## Collected data

*****

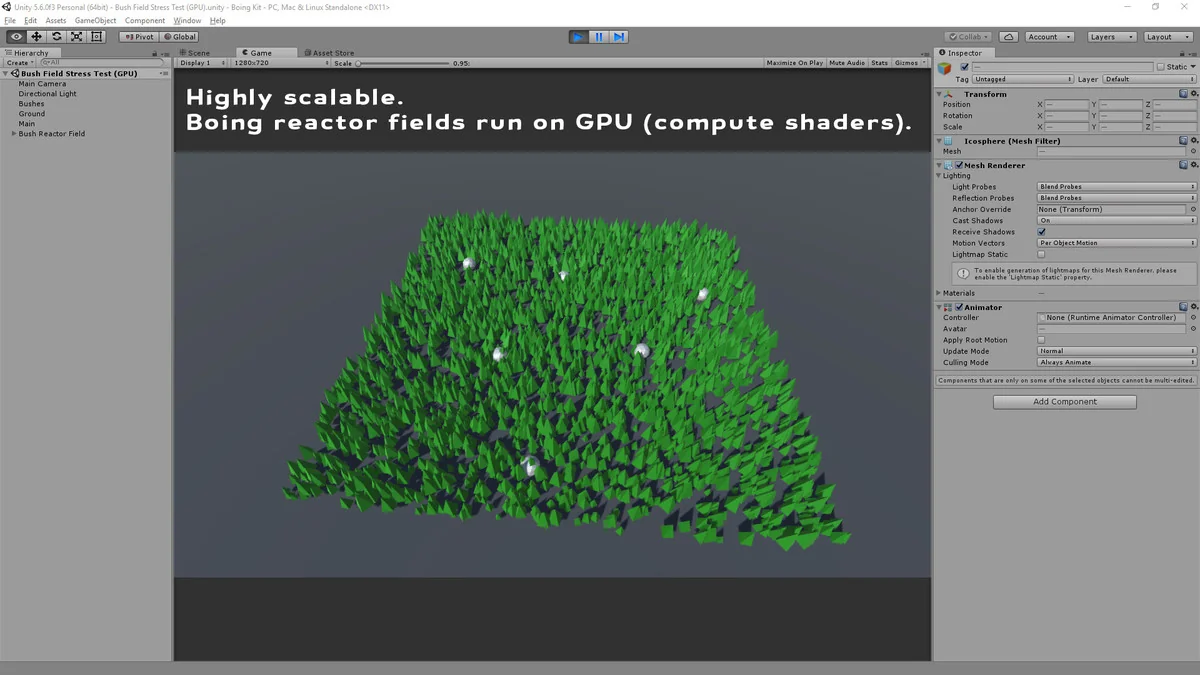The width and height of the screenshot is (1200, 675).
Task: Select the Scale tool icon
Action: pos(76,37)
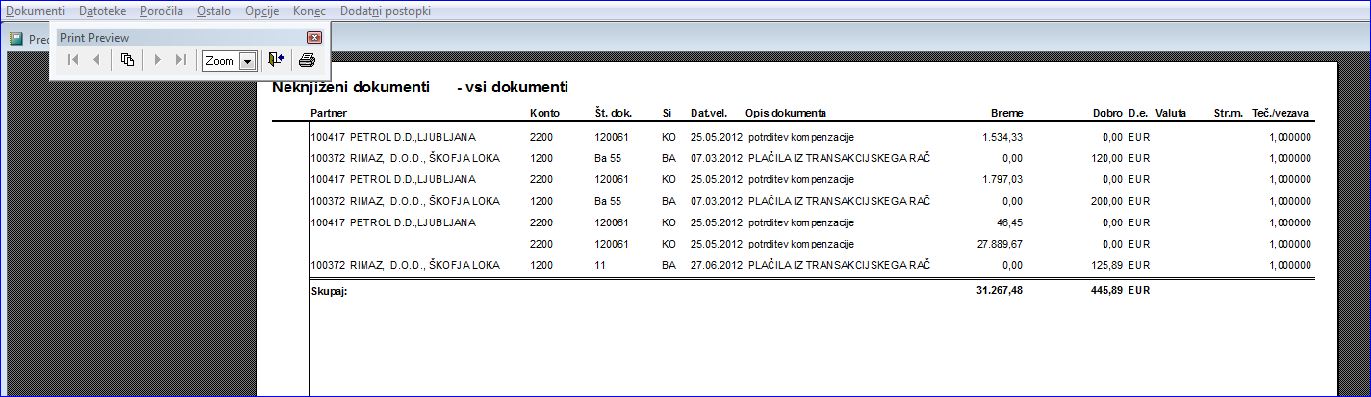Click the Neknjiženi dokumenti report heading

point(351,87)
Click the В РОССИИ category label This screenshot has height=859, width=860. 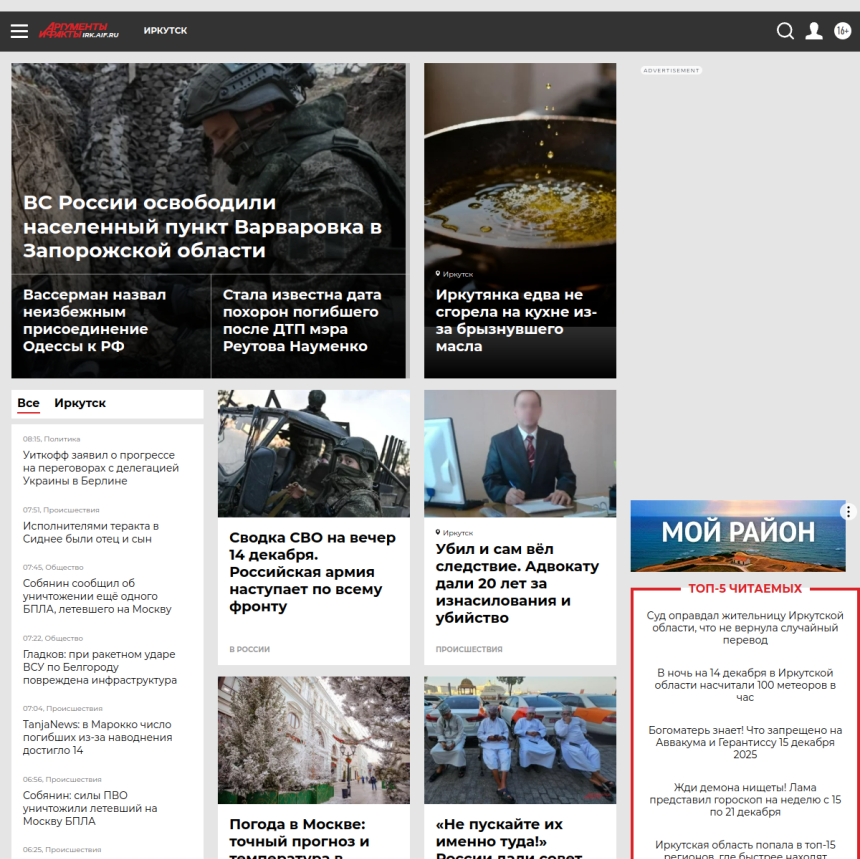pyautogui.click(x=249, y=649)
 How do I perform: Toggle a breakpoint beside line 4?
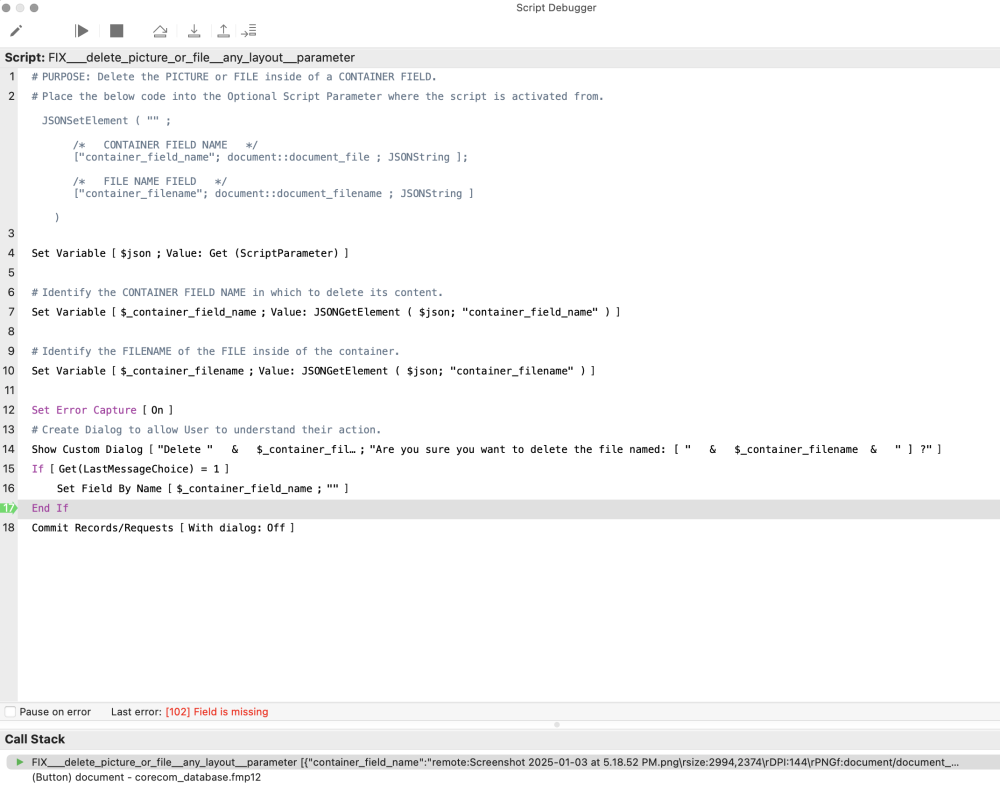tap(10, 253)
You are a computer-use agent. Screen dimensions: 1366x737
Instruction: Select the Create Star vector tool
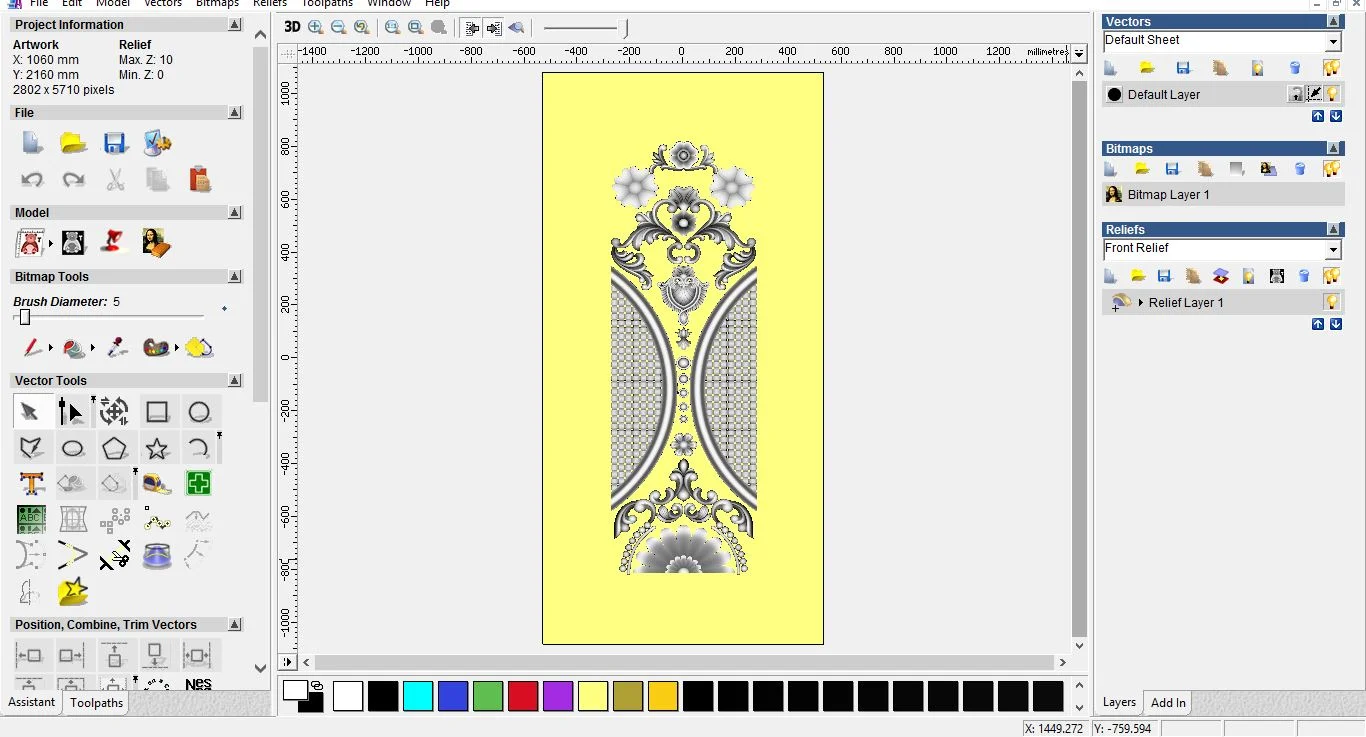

*****

## What you are asked to do
Give back exactly the lines from the line with "You are a computer-use" through the final line of the entries above, and keep pictures out of the copy.

## Answer below
You are a computer-use agent. Screen dimensions: 1366x737
Instruction: Select the Create Star vector tool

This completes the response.